MCP Write Tools vs Read: 8 Fused, 1 Pure
MCP itself has no separate primitive for read vs write. Both are Tools, distinguished only by readOnlyHint and friends, and even those are advisory. So the design is yours. The macOS-use server fuses every write with a read of the post-action state and returns a diff. Eight tools work that way. One is a pure read. The reason is below, with the Swift that proves it.
Split read from write when the read is independent of the write. Fuse them when the write changes a surface the LLM has to keep modeling. Filesystem and database servers split (read_file vs write_file, SELECT vs INSERT). UI-driving servers fuse, because every action changes the screen and the LLM's next decision depends on the new screen. The macOS-use MCP server fuses 8 of its 9 tools and returns a diff after every mutation. The diff is the read.
- Fused tools (8): every name ends in
_and_traverse. open, click, type, press_key, scroll, set_value, press_ax, set_selected. - Pure read (1):
refresh_traversal. Used when the LLM wants the tree without doing anything. - Tradeoff: fused tools cannot honestly carry
readOnlyHint: true. Clients that prompt on writes will prompt on every fused call. Acceptable for UI driving; would be wrong for a database server.
What MCP Does (And Does Not) Say About Reads vs Writes
The MCP spec gives you Tools, Resources, and Prompts. Resources are read-only by design (URIs you list and fetch). Prompts are user-controlled.

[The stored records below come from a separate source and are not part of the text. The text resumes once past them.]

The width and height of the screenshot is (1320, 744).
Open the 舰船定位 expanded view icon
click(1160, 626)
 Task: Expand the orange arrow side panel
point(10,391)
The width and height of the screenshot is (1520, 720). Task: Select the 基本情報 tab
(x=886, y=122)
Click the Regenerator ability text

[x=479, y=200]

Tools are model-controlled and cover everything else. There is no separate read-tool and write-tool primitive. The spec adds annotation hints (readOnlyHint, destructiveHint, idempotentHint, openWorldHint) and the spec is explicit that they are advisory. Clients use them for confirmation dialogs and audit logs, not for sandboxing.

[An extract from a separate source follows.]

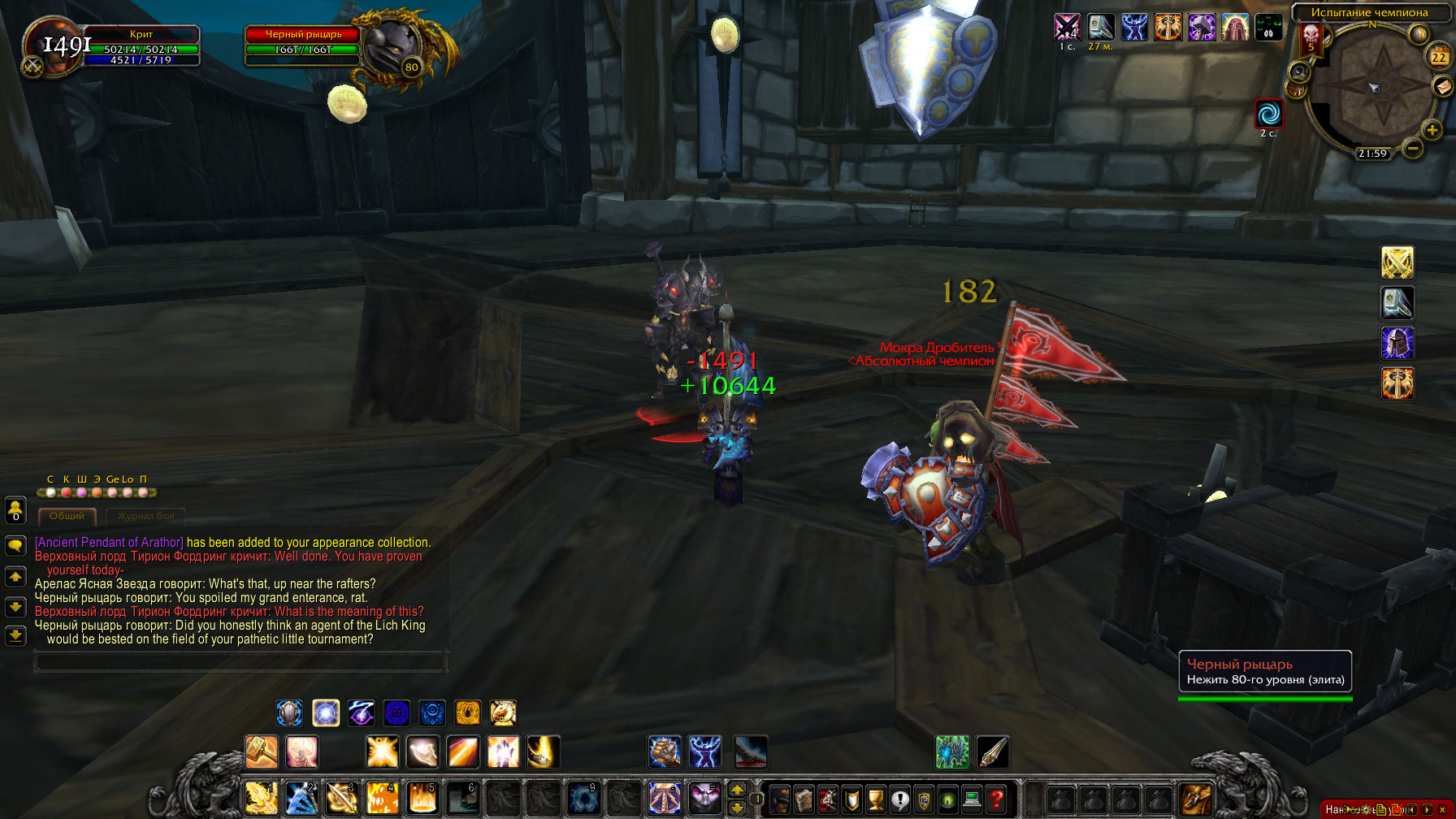Open the help red question mark icon

click(x=996, y=799)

So the read-vs-write decision is yours. The reference servers (filesystem, github, postgres) split: distinct read_file and write_file, query and execute. That is the right call for transactional surfaces. The LLM rarely needs the whole table after an INSERT, and a separate query tool keeps annotations clean (readOnlyHint: true on query).

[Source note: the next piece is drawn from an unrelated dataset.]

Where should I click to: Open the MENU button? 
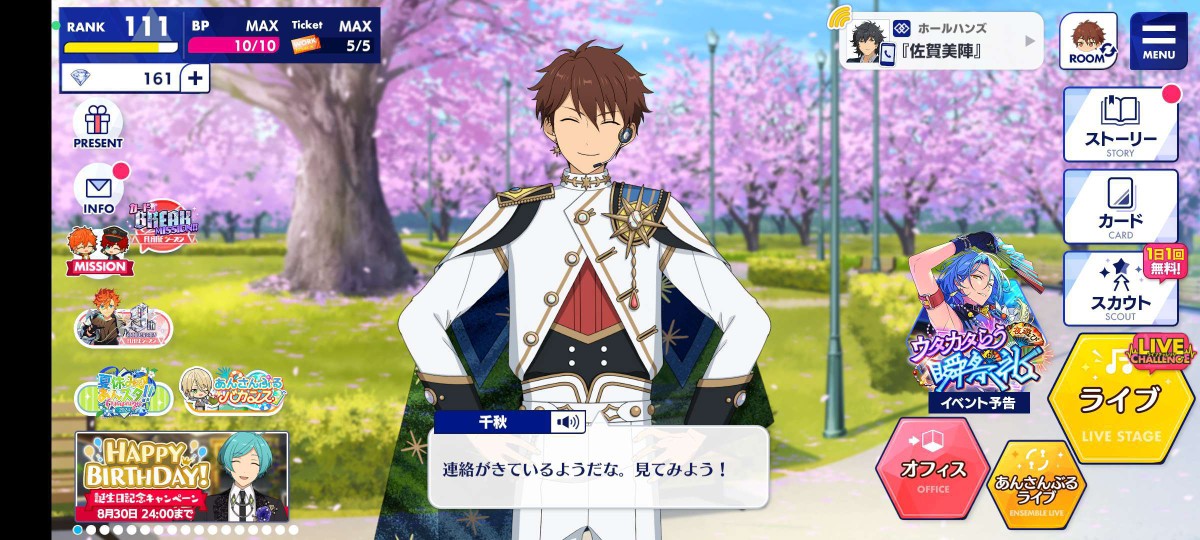(1158, 40)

UI driving is not a transactional surface. The screen is live state the LLM has to model, and every action changes it. Splitting click from read forces the LLM to remember to refresh after every click. The macOS-use server made the opposite call: fuse the read into the write, return a diff, and keep one pure read for the case where the LLM wants the tree without acting.
The Two Patterns Compared
One row per design dimension. The point of the table is not to crown a winner. Splitting wins on transactional surfaces. Fusion wins on live-state surfaces. The wrong call on either side is what this is for.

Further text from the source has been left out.